IF THIS IS ALL GETTING A BIT TOO DETAILED THEN JUST GO WITH:
- the T3+ has a relatively benign impedance curve
- the T3+ has relatively average efficiency for a modern high quality speaker
- the T3+ will sound really nice with any reasonably powerful modern amplifier
but... just FYI... ====>The
actual impedance of a speaker is of course a measurement.
More specifically it is a graph of a set of measurements taken over some frequency range.
(And it should actually include two curves... one for the impedance "value" and one for the phase angle of the impedance.)
The
nominal impedance is in fact "a number assigned by the manufacturer".
And, while there are some common industry practices regarding how it is chosen, there is no single industry standard for it.
The reality is that the impedance of most loudspeakers varies quite widely over the range of frequencies they are capable of handling.
(And, in some cases, it may vary even more widely at frequencies outside the range of those that the speaker can actually reproduce.)
Also note that it's almost always going to be a choice between the common options: "4 Ohms" and "8 Ohms".
(You may occasionally see a speaker rated "6 Ohms"... but not very often... and almost never anything else.)
Many designers I know go with:
"The impedance of a well behaved speaker should not dip below about 3/4 of its nominal impedance for much of its usable frequency range".
So, if a speaker dips to 3.1 Ohms at one spot, but is generally around or over 4.0 Ohms over most of its range, we call it "a 4 Ohm speaker".
HOWEVER, as you can easily see, this is subject to a lot of interpretation.
Since, as a few people have noted, solid state amps generally have no problem with low impedances, there is an incentive to design a speaker with a very low impedance.
(All else being equal, if you connect two speakers to the same amplifier, set the same way, the one with the lower impedance will "draw more power from the amplifier".)
But, since some amplifiers do have difficulty driving low impedances, there is also incentive to "design a speaker that is friendly".
(For example, many low cost speakers, designed to be used with low cost AVRs, have higher and "friendlier" impedance curves than speakers that are usually used with "serious amplifiers".)
And how about that electrostatic speaker whose impedance drops to 1.75 Ohms at 20 kHz?
Is that really a problem?
After all, how many people ever ask their amplifier to actually deliver a lot of power at 20 kHz?
And note that, with that particular speaker, the real problem for most amplifiers is
NOT that super-low 1.75 Ohm impedance.
The real problem is that its impedance is significantly
capacitive.
So it has a very low impedance and, at the same time, that impedance is at a relatively high
phase angle.
And this combination can cause stability issues for some amplifiers.

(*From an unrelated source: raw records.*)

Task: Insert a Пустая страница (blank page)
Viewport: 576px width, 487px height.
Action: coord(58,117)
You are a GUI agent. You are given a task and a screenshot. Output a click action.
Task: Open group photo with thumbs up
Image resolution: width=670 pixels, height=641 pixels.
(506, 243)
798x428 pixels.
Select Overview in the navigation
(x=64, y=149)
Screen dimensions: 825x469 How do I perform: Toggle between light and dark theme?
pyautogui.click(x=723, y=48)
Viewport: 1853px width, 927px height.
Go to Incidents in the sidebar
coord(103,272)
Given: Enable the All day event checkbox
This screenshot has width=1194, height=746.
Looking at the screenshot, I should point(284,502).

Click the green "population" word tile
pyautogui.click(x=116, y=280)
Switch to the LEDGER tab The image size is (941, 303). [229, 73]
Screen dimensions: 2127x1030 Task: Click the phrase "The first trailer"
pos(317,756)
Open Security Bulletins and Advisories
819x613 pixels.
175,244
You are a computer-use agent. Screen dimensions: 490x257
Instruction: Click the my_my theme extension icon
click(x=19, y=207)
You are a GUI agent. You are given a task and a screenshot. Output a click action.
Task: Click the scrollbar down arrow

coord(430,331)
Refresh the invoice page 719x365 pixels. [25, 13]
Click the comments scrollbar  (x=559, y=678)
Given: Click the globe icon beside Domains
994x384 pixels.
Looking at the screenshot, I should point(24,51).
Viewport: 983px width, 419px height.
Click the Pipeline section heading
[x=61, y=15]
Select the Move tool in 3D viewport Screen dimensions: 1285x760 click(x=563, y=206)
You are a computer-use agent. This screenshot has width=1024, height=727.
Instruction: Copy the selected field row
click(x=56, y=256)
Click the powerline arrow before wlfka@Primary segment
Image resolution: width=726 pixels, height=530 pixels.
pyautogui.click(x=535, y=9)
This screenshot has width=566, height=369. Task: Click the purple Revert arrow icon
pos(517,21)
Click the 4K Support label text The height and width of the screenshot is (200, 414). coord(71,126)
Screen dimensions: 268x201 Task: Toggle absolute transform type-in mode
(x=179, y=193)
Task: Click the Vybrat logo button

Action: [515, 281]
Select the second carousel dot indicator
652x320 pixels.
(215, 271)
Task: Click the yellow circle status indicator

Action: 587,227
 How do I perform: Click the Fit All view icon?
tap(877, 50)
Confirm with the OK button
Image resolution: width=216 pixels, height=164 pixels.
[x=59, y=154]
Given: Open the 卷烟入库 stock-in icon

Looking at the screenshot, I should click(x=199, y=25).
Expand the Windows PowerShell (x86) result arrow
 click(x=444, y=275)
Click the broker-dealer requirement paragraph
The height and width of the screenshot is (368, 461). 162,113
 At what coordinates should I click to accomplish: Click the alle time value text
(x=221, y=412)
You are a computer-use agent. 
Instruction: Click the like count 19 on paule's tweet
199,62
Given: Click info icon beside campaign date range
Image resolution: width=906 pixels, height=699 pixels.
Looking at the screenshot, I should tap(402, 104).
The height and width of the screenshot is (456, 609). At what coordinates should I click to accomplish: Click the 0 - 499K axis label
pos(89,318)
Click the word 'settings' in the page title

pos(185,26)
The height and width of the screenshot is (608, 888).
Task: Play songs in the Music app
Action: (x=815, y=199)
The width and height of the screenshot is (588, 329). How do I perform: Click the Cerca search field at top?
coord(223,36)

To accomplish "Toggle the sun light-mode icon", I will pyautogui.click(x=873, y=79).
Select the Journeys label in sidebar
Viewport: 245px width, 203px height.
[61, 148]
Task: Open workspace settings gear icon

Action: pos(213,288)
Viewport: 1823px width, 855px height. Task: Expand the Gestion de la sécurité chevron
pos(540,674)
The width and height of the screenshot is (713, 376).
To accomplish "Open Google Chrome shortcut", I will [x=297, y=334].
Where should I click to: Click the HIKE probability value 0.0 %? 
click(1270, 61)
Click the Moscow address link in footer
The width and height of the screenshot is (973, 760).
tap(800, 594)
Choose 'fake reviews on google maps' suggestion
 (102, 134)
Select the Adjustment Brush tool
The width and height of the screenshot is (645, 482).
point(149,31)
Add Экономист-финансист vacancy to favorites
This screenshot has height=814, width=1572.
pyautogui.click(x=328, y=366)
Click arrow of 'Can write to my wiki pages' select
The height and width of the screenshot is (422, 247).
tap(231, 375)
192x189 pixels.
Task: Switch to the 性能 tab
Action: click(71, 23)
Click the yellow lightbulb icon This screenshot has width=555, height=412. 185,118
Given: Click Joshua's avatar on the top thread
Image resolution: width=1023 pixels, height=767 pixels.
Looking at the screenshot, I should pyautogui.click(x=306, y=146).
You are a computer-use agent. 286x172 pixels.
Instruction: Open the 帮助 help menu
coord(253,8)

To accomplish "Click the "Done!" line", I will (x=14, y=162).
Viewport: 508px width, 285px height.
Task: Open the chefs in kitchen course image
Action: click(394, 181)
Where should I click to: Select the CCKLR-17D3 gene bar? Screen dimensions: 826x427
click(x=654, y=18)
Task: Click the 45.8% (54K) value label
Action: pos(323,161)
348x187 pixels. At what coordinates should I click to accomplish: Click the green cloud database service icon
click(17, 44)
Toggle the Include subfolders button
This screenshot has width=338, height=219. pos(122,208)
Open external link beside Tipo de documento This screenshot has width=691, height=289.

(Mostly just because, since it's so unusual, they just plain aren't designed or tested to be able to handle it well.)
As for "efficiency"....
Remembering that speakers vary massively in terms of efficiency... from a low of about 82 dB to a high of 103-104 dB (for some big horns).
And remembering that a really flat speaker will have an "efficiency" that varies by at least +/- 3dB over its frequency range anyway.
And remembering that moving the test microphone a few inches, or using a different test room, will change the measurements more than that anyway...
Agonizing over a dB or two one way or the other is really sort of pointless.
(You're probably better off thinking in terms of "high", "low", and "average".)
The Power Cube was a cool idea... and, as I recall, it was initially developed by some magazine or test site.
However it never caught on... for two reasons.
First of all many people thought that it was unreasonable.
It might sound like a nice idea that an amplifier should be able to run happily into a very wide variety of different loads.
But it is also somewhat unrealistic... since a lot of what it was testing really was not representative of real world loads anyway.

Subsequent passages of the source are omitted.